BRIEF DESCRIPTION OF DRAWINGS

Various other advantages and benefits will become clear to those ordinarily skilled in the art by reading the following detailed description of the preferred implementations. The accompanying drawings are intended only for illustrating the preferred implementations, and should not be considered as limiting the present disclosure. Moreover, like parts are denoted by like reference numerals throughout the drawings. In the accompanying drawings:

FIG. 1 is a structural schematic diagram of a vehicle provided by the present disclosure;

FIG. 2 is a first flow chart of a charging method provided by the present disclosure;

FIG. 3 is a schematic diagram of a circuit topology provided by the present disclosure;

FIG. 4 is a second flow diagram of the charging method provided by the present disclosure;

FIG. 5 is a third flow diagram of the charging method provided by the present disclosure;

FIG. 6 is a fourth flow diagram of the charging method provided by the present disclosure;

FIG. 7 is a structural schematic diagram of a charging apparatus provided by the present disclosure; and

FIG. 8 is a structural schematic diagram of an electronic device provided by the present disclosure.

The reference numerals in the Detailed Description are as follows:

• • 10—vehicle; 100—battery; 200—controller; 300—motor; B1, B2—battery modules; S1, S2, S3—switches; 700—obtaining module; 710—control module; 720—determination module; 730—voltage reduction module; 8—electronic device; 801—processor; 802—memory; 803—communication bus.

DETAILED DESCRIPTION OF EMBODIMENTS

Embodiments of the technical solutions of the present disclosure will be described in detail with reference to the accompanying drawings. The following embodiments are intended only to illustrate the technical solutions of the present disclosure more clearly, and are therefore intended as examples only and cannot be used to limit the scope of protection of the present disclosure.
☆ ☆ ☆ ☆ ☆
» **Tasks**:
(1) In the patent excerpt on vehicle charging, what does FIG. 3 show?
(2) Write a continuation of the patent description of the vehicle charging method, picking up after its last sentence.

» **Data block**:
☆ ☆ ☆ ☆ ☆
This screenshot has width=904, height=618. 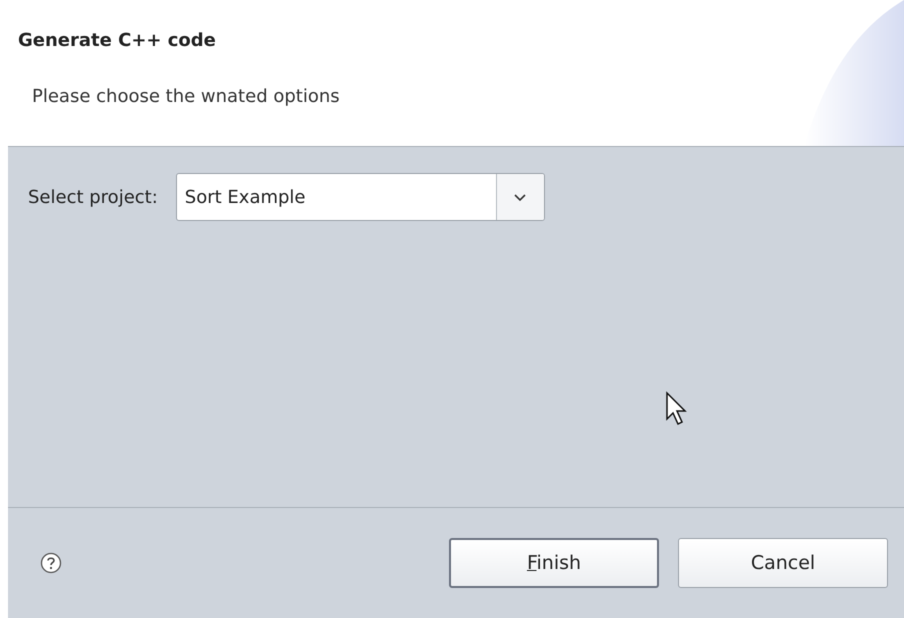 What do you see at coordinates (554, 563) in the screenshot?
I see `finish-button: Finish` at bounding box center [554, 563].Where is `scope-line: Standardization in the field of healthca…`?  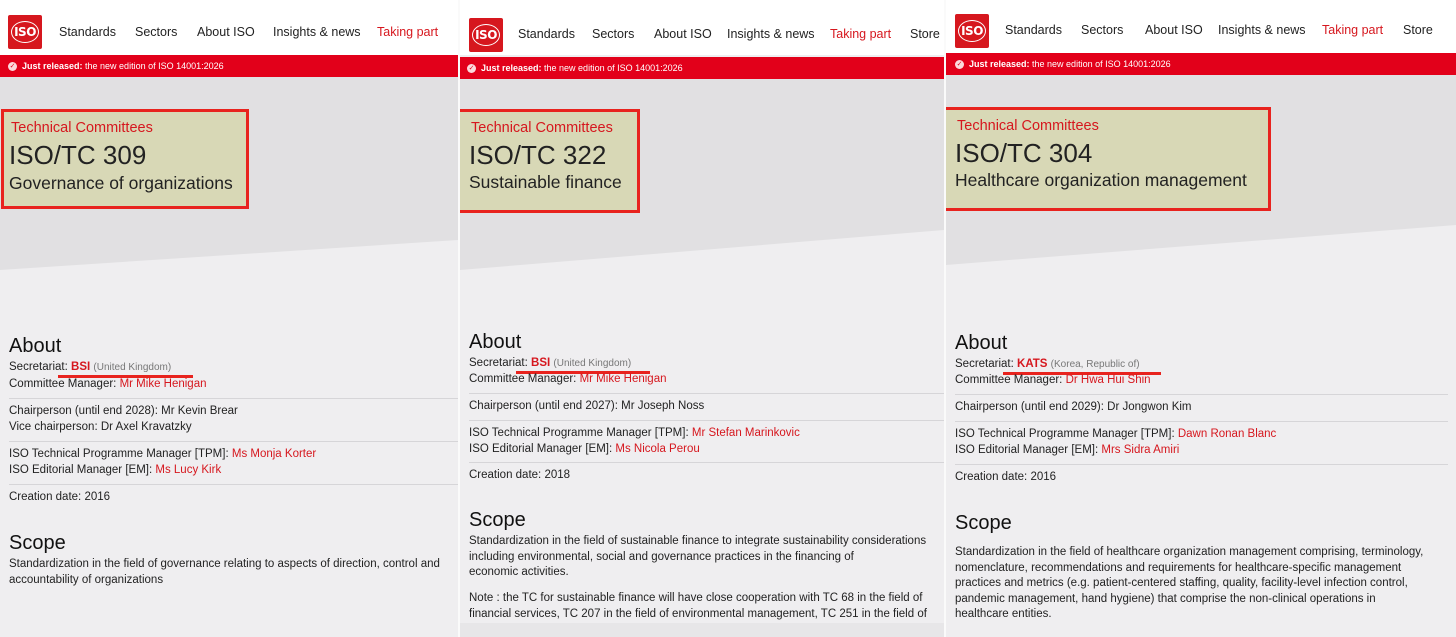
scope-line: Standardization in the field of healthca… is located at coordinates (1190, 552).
☆ ☆ ☆ ☆ ☆
» **Numbered responses**:
(1) A schematic diagram of a circuit topology.

(2)
Unless otherwise defined, all technical and scientific terms used herein have the same meaning as commonly understood by those skilled in the art of the present disclosure. The terms used herein is only for the purpose of describing specific embodiments, and is not intended to limit the present disclosure. The terms “include”, “comprise” and “have” in the description, claims and the above description of drawings of the present disclosure, as well as any variations thereof, are intended to cover non-exclusive inclusion.

In the description of the embodiments of the present disclosure, the technical terms “first” and “second”, etc. are only intended to distinguish different objects, and cannot be understood as indicating or implying relative importance or implicitly indicating the number, the specific order or the primary-secondary relationship of the indicated technical features. In the description of the embodiments of the present disclosure, “a plurality of” means more than two, unless otherwise expressly and specifically defined.

Reference to “embodiment” herein indicates that a particular feature, a structure or a characteristic described in conjunction with an embodiment may be included in at least one embodiment of the present disclosure. The occurrence of this phrase in various places in the specification does not necessarily refer to the same embodiment, nor is it an independent or optional embodiment mutually exclusive with other embodiments. It is understood explicitly and implicitly by those skilled in the art that the embodiments described herein may be combined with other embodiments.

In the description of the embodiments of the present disclosure, the term “and/or” only indicates a relation describing the related objects, which indicates that there may be three kinds of relations. For example, “A and/or B” may indicate that A exists alone, A and B exist at the same time, or B exists alone. In addition, the character “/” herein generally indicates that the contextual objects have an “OR” relation.

In the description of the embodiments of the present disclosure, the term “a plurality of” refers to more than two (including two), similarly, “a plurality of groups” refers to more than two groups (including two groups), and “a plurality of pieces” refers to more than two pieces (including two pieces).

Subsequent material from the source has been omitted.